The South African Spar retailing group says it is positively cautious about the effects of Brexit for its retailing interests in Ireland and the southwest of England. The Johannesburg-stockmarket-listed group owns 80% of BWG Spar and operates chains in Ireland and England, under its Spar Ireland division.

Irish Spar owner ‘positively cautious’

By Eamon Quinn

The South African Spar retailing group says it is positively cautious about the effects of Brexit for its retailing interests in Ireland and the southwest of England. The Johannesburg-stockmarket-listed group owns 80% of BWG Spar and operates chains in Ireland and England, under its Spar Ireland division.

Its new figures showed the Irish and English operations combined account for about a fifth of the overall 50.9bn rand (€3.1bn) in sales it generated in the six months to the end of September.

In Ireland, BWG supplies Spar and Eurospar outlets, as well as Mace, Londis, and XL stores. Minority stakes in BWG are held by its group chief executive Leo Crawford; group finance director John O’Donnell, and group property director John Clohisey. Their shareholding is likely to pay out many millions. The Spar business in the North is owned separately, by Henderson Wholesale.

SPAR Ireland said “has once again delivered solid euro-denominated results, with all retail brands reporting positive growth”, from its 1,330 stores in Ireland and England, the company said.

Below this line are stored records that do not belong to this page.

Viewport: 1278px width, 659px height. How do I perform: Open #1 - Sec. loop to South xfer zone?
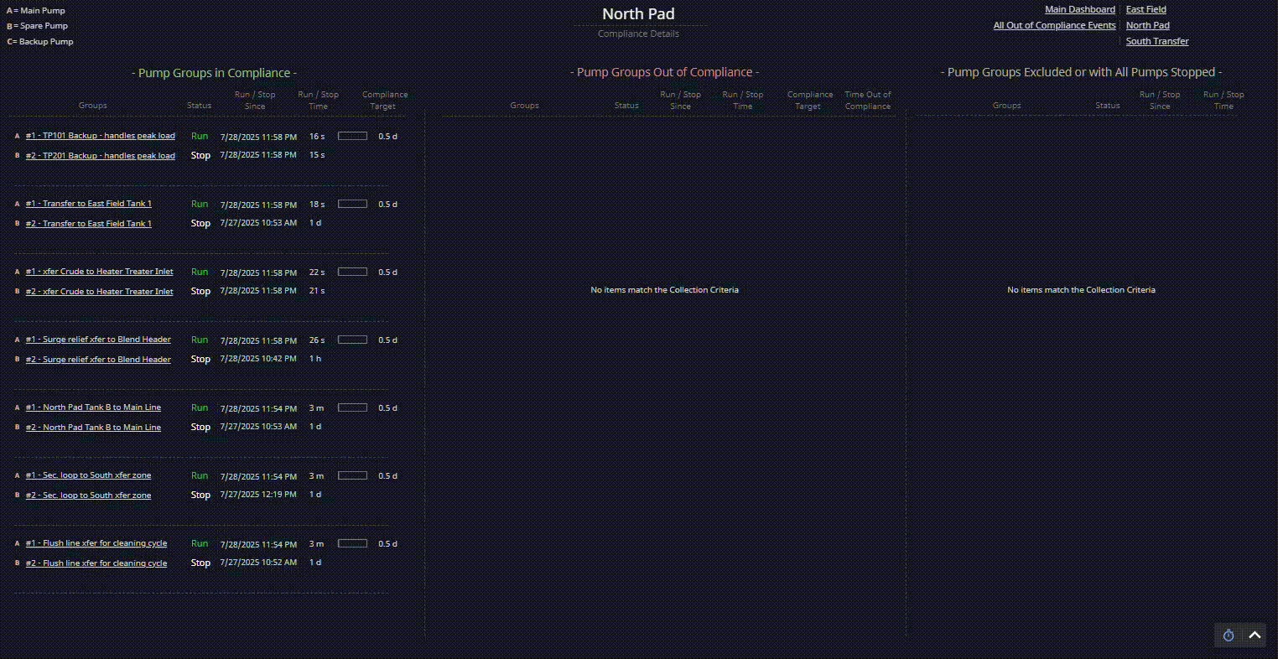[x=88, y=475]
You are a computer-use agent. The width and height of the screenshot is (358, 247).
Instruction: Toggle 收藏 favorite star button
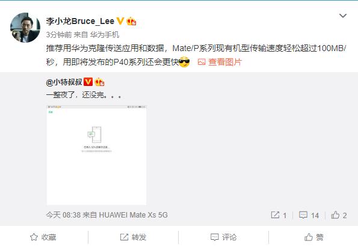43,237
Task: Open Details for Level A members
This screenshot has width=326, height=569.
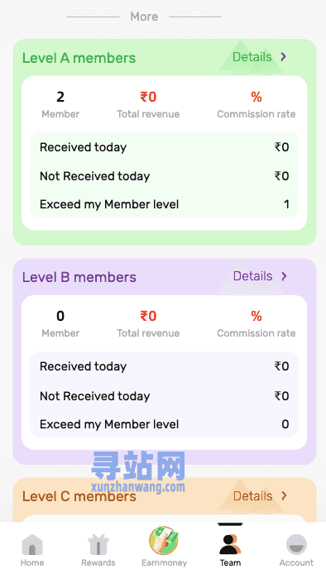Action: click(x=252, y=57)
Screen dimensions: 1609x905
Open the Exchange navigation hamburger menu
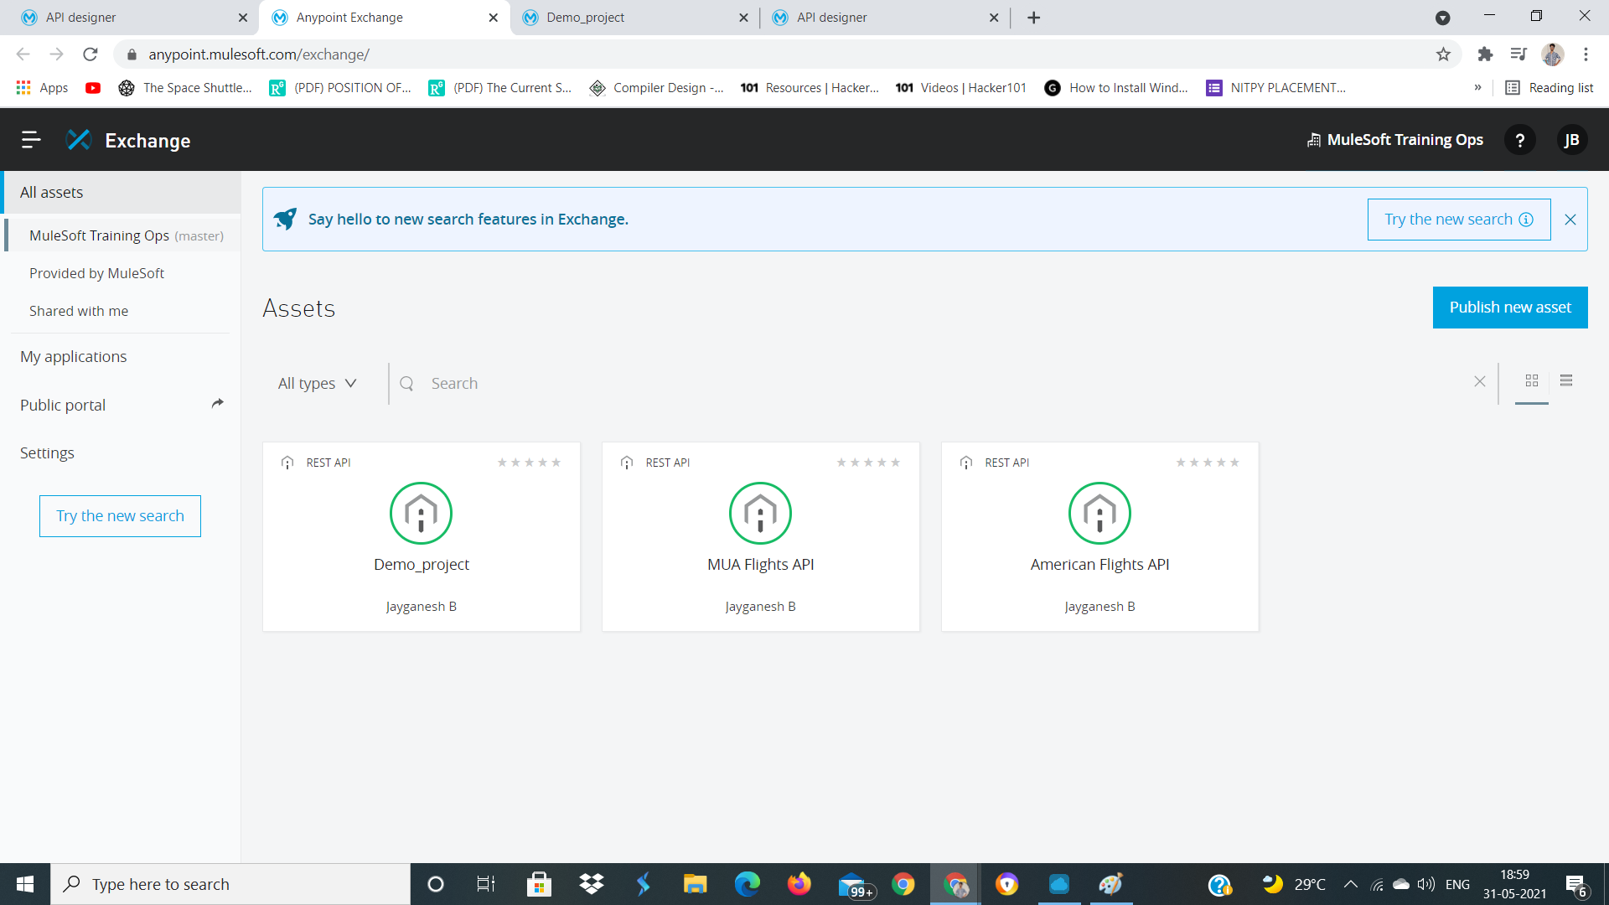click(30, 140)
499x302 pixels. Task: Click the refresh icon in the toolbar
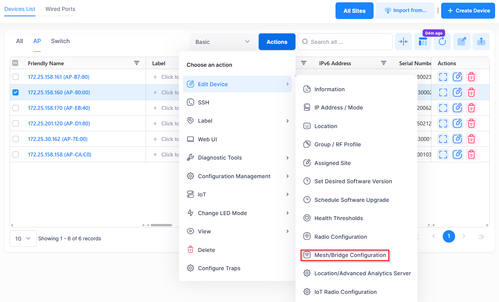[x=442, y=42]
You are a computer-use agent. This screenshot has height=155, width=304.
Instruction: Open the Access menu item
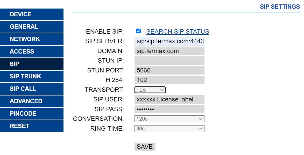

“The BWG Group’s growth outlook, still underpinned by Brexit uncertainties, remains positively cautious in both territories where they operate,” the company said. A spokesman for BWG in Ireland said that “all its retail brands recorded positive growth” in the period, citing growth figures for Londis of almost 5%; Mace’s growth of 4.4%, and 4.5% for XL.

The South African group said: “Latest measures indicate that food and non- alcoholic drinks declined 0.2%, while alcohol and tobacco increased by 0.1%”, but that an uplift in consumer spending “in the grocery retail sector remains elusive”.

“The business recorded significant turnover growths in March, not only impacted by the earlier Easter but also driven by the major storm weather that closed down large portions of Ireland and the UK as consumers bought in large quantities of food and beverages,” it said.